Isn't it that any cts function can be modelled by sins and cosines? I could be completely wrong.

5. Jul 18, 2009

### tgt

So you don't know what a basis could be?

6. Jul 18, 2009

### g_edgar

Let's consider $$C[0,1]$$, the space of continuous functions on the interval $$[0,1]$$. There is a natural norm making this a Banach space. (Convergence in that norm is uniform convergence of functions.) A Hamel basis for this space will, indeed, be uncountable. But also is of no practical use. Theoretical use, perhaps, but not practical.

Another type of basis is the Schauder basis, where we allow infinite-series expansions (of course they must converge according to the norm). Schauder himself in 1926 gave a basis for $$C[0,1]$$ consisting of certain piecewise-linear functions.

The family $$\sin(nx), \cos(nx)$$ is not a Schauder basis for $$C[0,1]$$, however. The Fourier series of a continuous function need not converge uniformly.

The family $$x^n$$ of powers of $$x$$ is also not a Schauder basis for $$C[0,1]$$... If a series $$\sum_{n=0}^\infty a_n x^n$$ converges uniformly, then the sum is differentiable, so not all continuous functions can be expanded this way.

7. Jul 18, 2009

### gel

Isn't the Hamel basis just the same thing as the 'usual basis'? Anyway, from http://en.wikipedia.org/wiki/Hamel_basis#Related_notions"
Assuming that you do mean a Hamel basis, then I expect that its existence relies on the axiom of choice, and that no-one could give you a specific example.

Last edited by a moderator: Apr 24, 2017
8. Jul 18, 2009

### gel

Right. It will converge uniformly to the continuous function f if and only if f(0) = f(1). As any function can be split into a linear term and term taking the same values at 0 and 1, we can extend sin(nx), cos(nx) to a Schauder basis by adding the linear basis function u(x)=x.

Alternatively, hierarchical basis functions can be used.

9. Jul 18, 2009

### HallsofIvy

Staff Emeritus
I thought I had looked at that site! But you are right. I have the "Hamel" basis and "Schauder" basis reversed.

Last edited by a moderator: Apr 24, 2017
10. Jul 18, 2009

### g_edgar

No.

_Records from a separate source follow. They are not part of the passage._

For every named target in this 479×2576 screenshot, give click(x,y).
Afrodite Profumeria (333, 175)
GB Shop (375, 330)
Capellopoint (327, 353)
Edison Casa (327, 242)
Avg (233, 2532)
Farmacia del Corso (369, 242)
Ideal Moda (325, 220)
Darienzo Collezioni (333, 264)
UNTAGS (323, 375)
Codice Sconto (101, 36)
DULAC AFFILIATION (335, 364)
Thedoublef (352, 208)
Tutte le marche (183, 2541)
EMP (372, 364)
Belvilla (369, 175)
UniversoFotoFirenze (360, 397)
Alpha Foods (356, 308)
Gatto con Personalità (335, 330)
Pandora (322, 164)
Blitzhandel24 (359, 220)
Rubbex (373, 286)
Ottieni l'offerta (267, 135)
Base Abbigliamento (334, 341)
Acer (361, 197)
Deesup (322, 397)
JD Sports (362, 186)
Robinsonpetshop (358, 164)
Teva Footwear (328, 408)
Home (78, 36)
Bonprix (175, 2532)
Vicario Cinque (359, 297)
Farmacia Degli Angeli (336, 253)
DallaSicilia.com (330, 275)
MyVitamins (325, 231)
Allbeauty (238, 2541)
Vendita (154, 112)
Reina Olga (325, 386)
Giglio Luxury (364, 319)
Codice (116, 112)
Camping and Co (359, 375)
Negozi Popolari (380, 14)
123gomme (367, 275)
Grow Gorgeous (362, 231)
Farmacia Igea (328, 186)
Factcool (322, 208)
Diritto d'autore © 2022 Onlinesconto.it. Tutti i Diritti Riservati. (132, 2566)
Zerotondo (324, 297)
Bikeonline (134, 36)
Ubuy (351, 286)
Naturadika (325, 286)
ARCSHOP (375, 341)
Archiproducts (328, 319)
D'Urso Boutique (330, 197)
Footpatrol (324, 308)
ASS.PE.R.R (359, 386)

Not even if f(0)=f(1).

11. Jul 18, 2009

### gel

Aargh, you're right. Converges uniformly if also of finite variation. Merely continuous funtions aren't even guaranteed to converge everywhere - just almost everwhere.

Still, hierarchical basis functions such as hat functions can be used for a basis.

12. Jul 18, 2009

### John Creighto

There are an awful lot of functions which can be fit to a Fourier series. I'd be interested in hearing some counter examples.

13. Jul 18, 2009

### John Creighto

Ah. I didn't know what uniform convergence ment. Well, what about every differential function then. Would the Fourier series be sufficient basis for the interval zero to one? As for converging almost everywhere it gives an average error of zero which sounds good to me anyway for a lot of applications.

14. Jul 18, 2009

### John Creighto

How about the set of all delta functions?

15. Jul 18, 2009

### gel

Delta functions aren't continuous, nor are they functions.

16. Jul 18, 2009

### John Creighto

Yeah, but it is used in quantum mechanics as a basis. Another thing that is used is the fourier integral. I also think the delta function can be expressed as an infinite sum of sinc functions. Seems to be some possibilities.